• _Source information_:
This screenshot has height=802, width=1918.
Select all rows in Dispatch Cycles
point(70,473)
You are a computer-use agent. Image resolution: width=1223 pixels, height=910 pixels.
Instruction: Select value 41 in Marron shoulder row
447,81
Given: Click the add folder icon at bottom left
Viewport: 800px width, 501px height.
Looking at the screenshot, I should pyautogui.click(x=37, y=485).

...

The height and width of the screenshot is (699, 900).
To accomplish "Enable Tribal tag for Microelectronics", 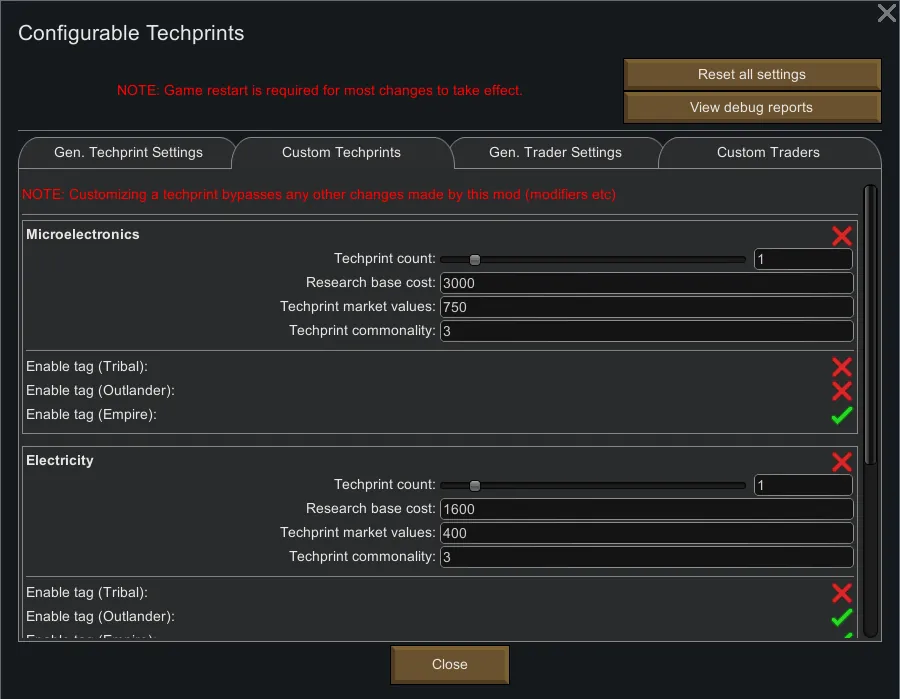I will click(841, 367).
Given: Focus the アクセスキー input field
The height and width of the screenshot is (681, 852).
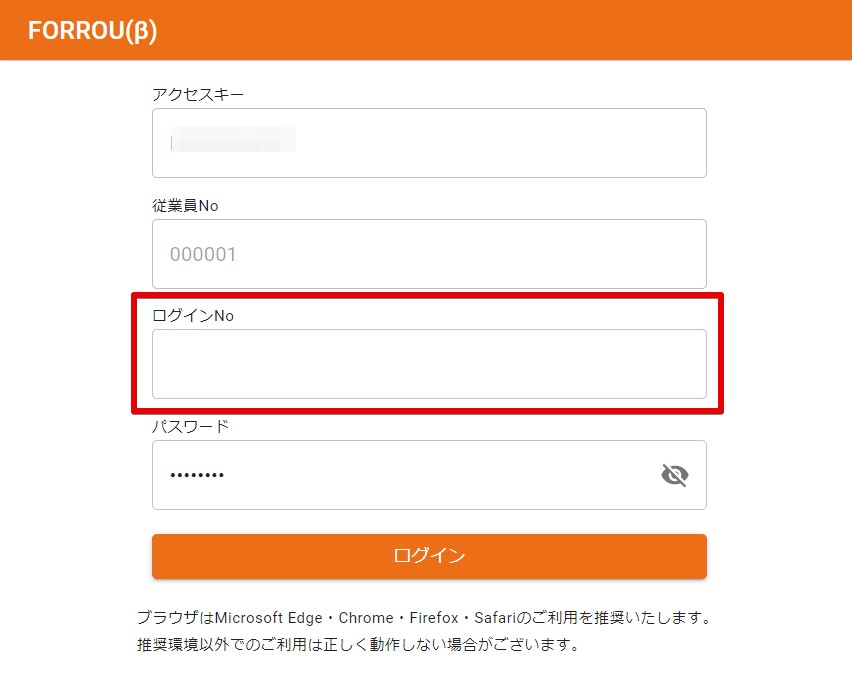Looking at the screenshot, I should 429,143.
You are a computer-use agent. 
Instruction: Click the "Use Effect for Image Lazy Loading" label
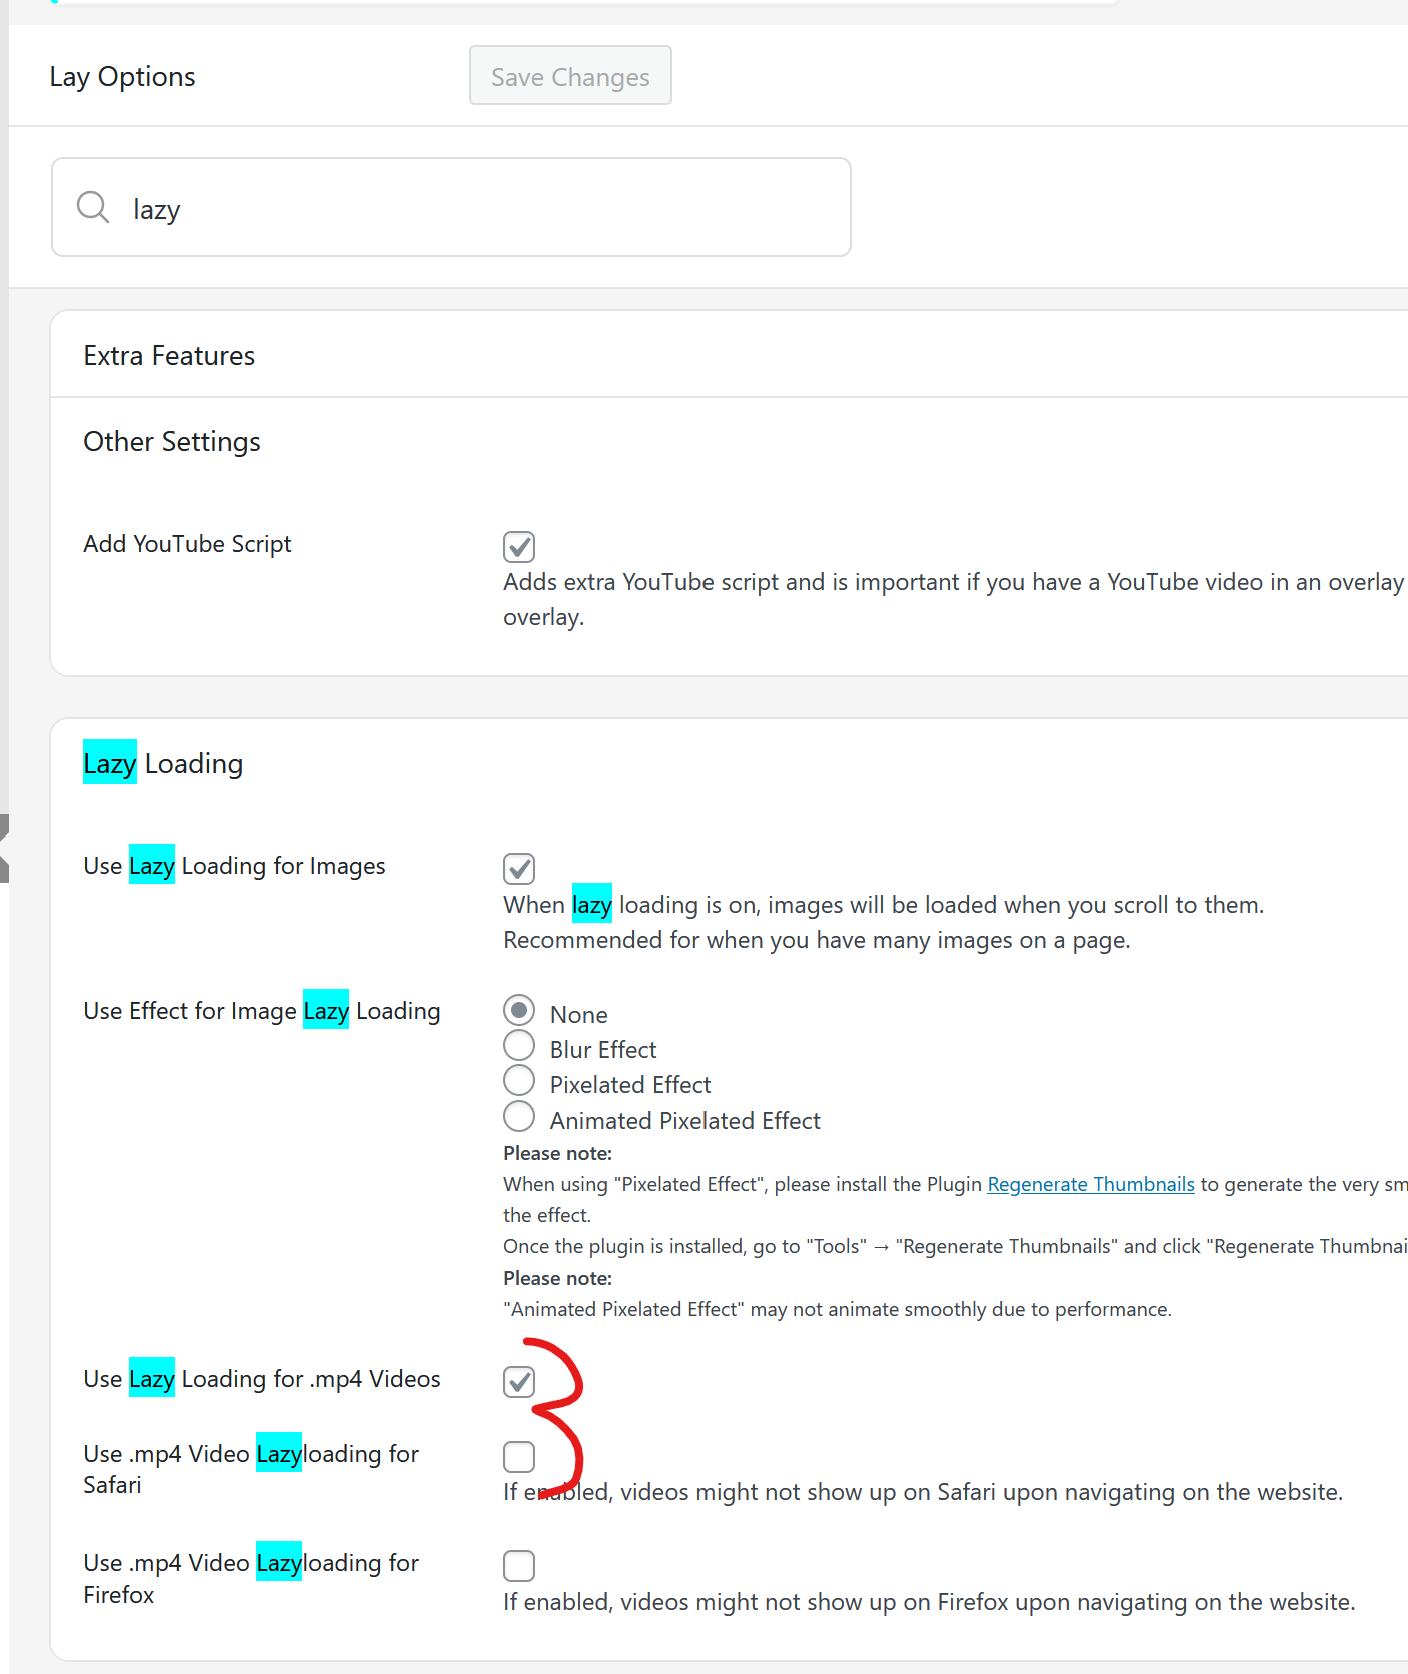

• _Task requirements_: Write out, word for word, the stretch of entries that begins at the line with "Given: Focus the アクセスキー input field" and ends at the line with "Instruction: Click the". Pictures do not belong in it.

• _Answer section_:
Given: Focus the アクセスキー input field
The height and width of the screenshot is (681, 852).
Looking at the screenshot, I should 429,143.
You are a computer-use agent. 
Instruction: Click the "Use Effect for Image Lazy Loading" label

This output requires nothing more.